======== SOURCE ========
3.3.4. Resulting Model
After detailing the entities in the entity–relationship diagram and creating the new tables, the result obtained is the structure shown in
Figure 3. This model relates all the information stored in the system based on a series of keys in the 11 tables. This model preserves the basic structure of the entity–relationship diagram developed in this work.
At the end of the development stage, a model was created to systematically store and retrieve data related to characterization tests and field investigations.
3.4. System Application
The phase of testing and validation of the core functionalities, data insertion, removal, and editing commenced following the database implementation. To this end, real data from geotechnical investigation campaigns conducted between 2004 and 2022 were employed to monitor two structures. Upon completion of the initial evaluation phase, analytical applications were tested to demonstrate the tool’s potential in the field of geotechnical engineering.
After data selection, the system incorporated records from 30 boreholes, 26 mixed-type and 4 destructive, performed between 2021 and 2022, with depths ranging from 5 m to 90 m (mean of 29.77 m). Additionally, a total of 492 standard penetration tests (SPTs) across 17 distinct materials and 128 characterization tests, including grain size distribution, specific gravity, consistency indices, and moisture content corresponding to 48 samples collected between 2004 and 2023, were mapped.
The database was then integrated with a Geographic Information System (GIS), enabling the automated generation of maps showing the locations of the investigation points, as shown in
Figure 4. It should be noted that the background map was omitted to preserve the confidentiality of the information used.
Finally, Python scripts were implemented to produce grain size distribution graphs, shown in
Figure 5, and plasticity index charts, shown in
Figure 6, through a direct database connection and customization of the analytical routines. The scripts established this connection using the SQLAlchemy 1.4 library, Bayer [
24], which enabled secure and efficient interaction with the relational database. The required data were extracted through SQL queries and subsequently transformed into data frames using the Pandas library McKinney [
25], providing a structured and flexible format for manipulation. These data frames served as the basis for generating the graphs presented in this work and can be readily used for more advanced analytical tasks through libraries such as scikit-learn Pedregosa et al. [
26], whose official documentation frequently references Pandas as a primary data source. The widespread use and reliability of the Pandas library within the Python ecosystem further reinforce its value, as it allows seamless integration with a broad range of analytical and machine learning tools developed in this environment.
4. Discussion
4.1. Developed Database
Following the development cycle, the result was a structured database designed to store information from four distinct laboratory tests—grain size distribution, consistency indexes, moisture content, and specific weights—and the SPT field investigation. The concept of integrating laboratory and field data within the same system had already been proposed by authors such as Raper & Wright [
27], Suwanwiwatta [
28], and Turner et al. [
29]. However, the present work expands this concept toward an infrastructure-oriented framework, emphasizing persistent data storage and standardized digital access for engineering decision-making.
======== DATA EXCERPT ========
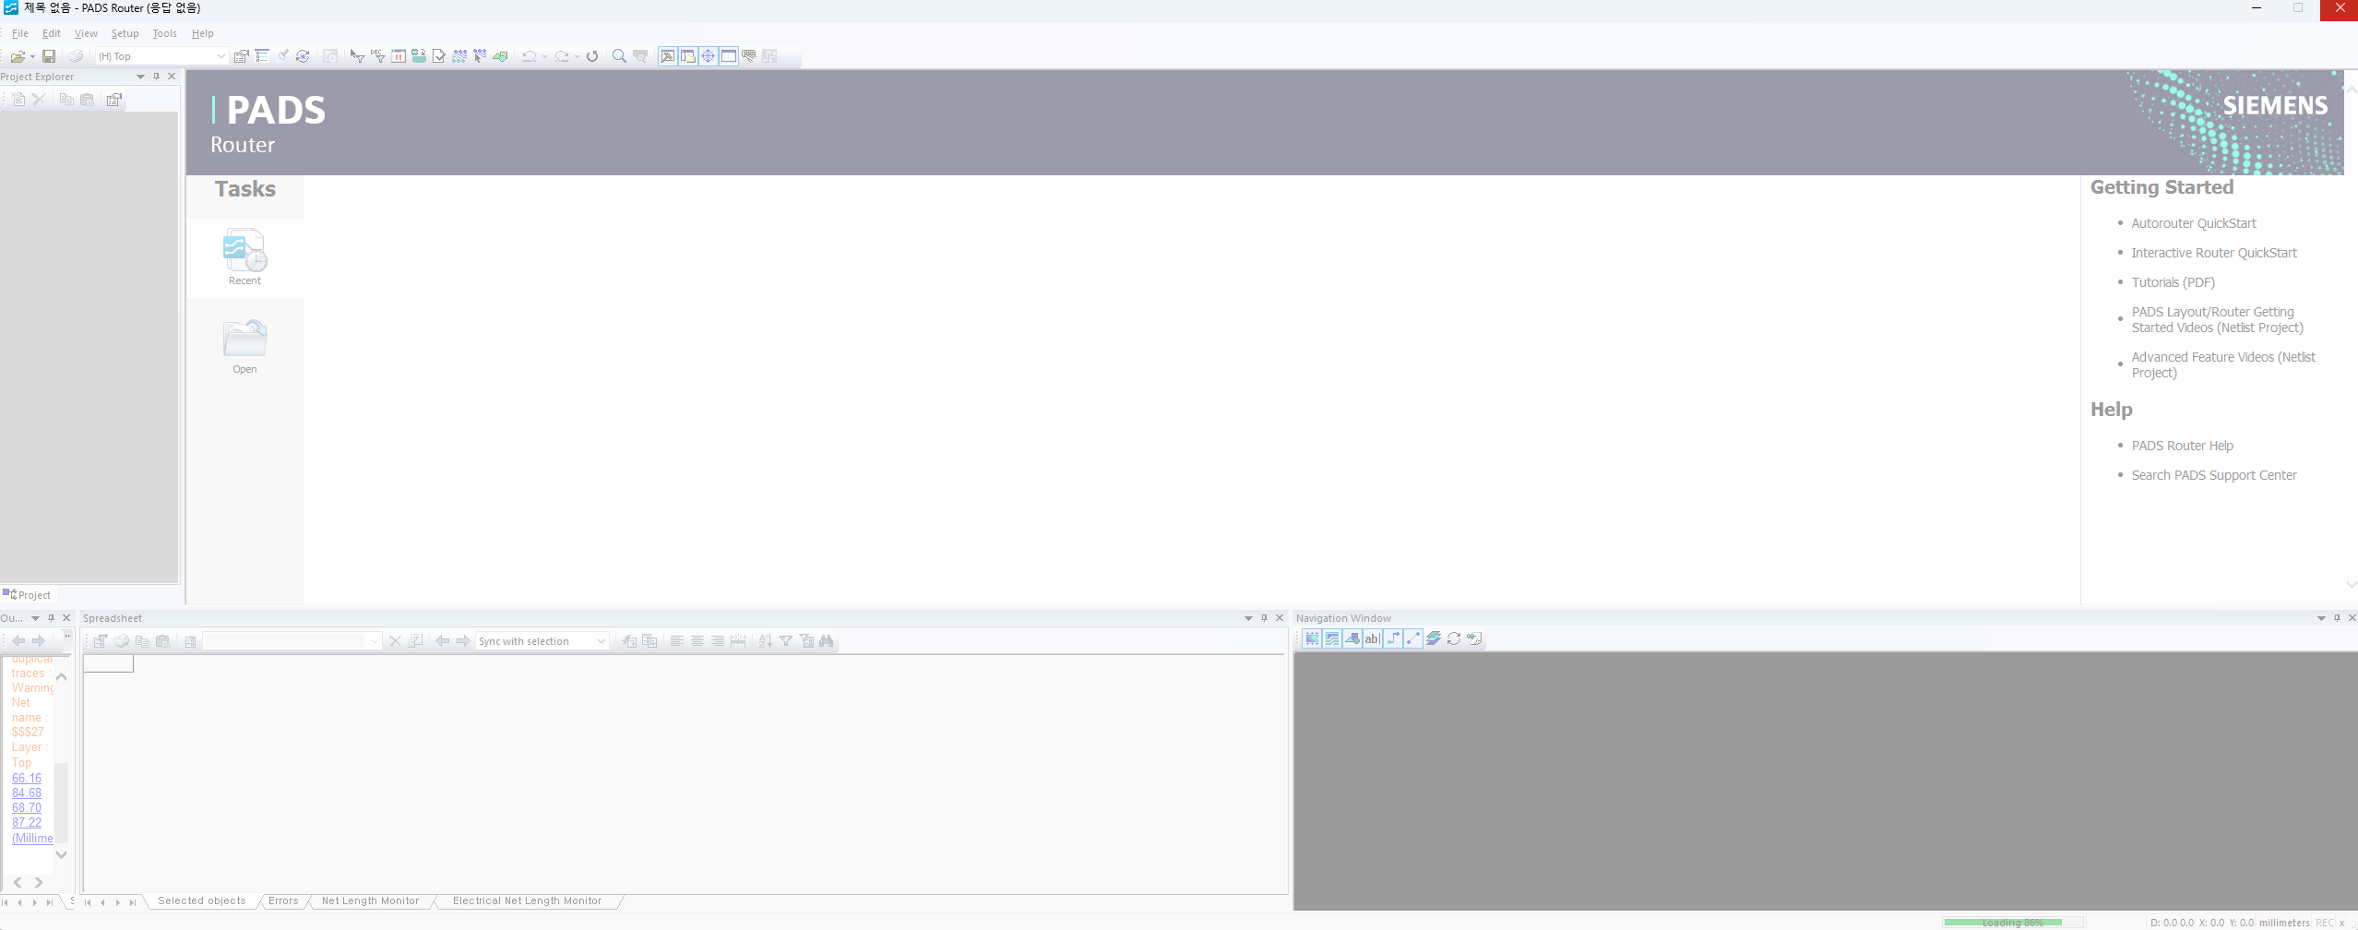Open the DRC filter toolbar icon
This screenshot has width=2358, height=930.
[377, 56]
========
**LIST OF TASKS**
- A) Transcribe the passage of the excerpt on the geotechnical database that begins at the words "The database was" and stops after "the information used.".
- B) Answer these questions from the excerpt on the geotechnical database.
(i) How many tables does the resulting model use to relate the stored information through keys?
(ii) Records from how many boreholes were incorporated into the system?
(iii) Which library did the Python scripts use to establish the connection to the database?
- C) Render this sentence from the excerpt on the geotechnical database in Spanish: "It should be noted that the background map was omitted to preserve the confidentiality of the information used."
Answer from the excerpt on the geotechnical database alone, not from the lines.

**ANSWERS FOR THE EXERCISE**
- A)
The database was then integrated with a Geographic Information System (GIS), enabling the automated generation of maps showing the locations of the investigation points, as shown in
Figure 4. It should be noted that the background map was omitted to preserve the confidentiality of the information used.

- B)
(i) 11 tables
(ii) 30 boreholes
(iii) SQLAlchemy 1.4

- C) Cabe señalar que se omitió el mapa de fondo para preservar la confidencialidad de la información utilizada.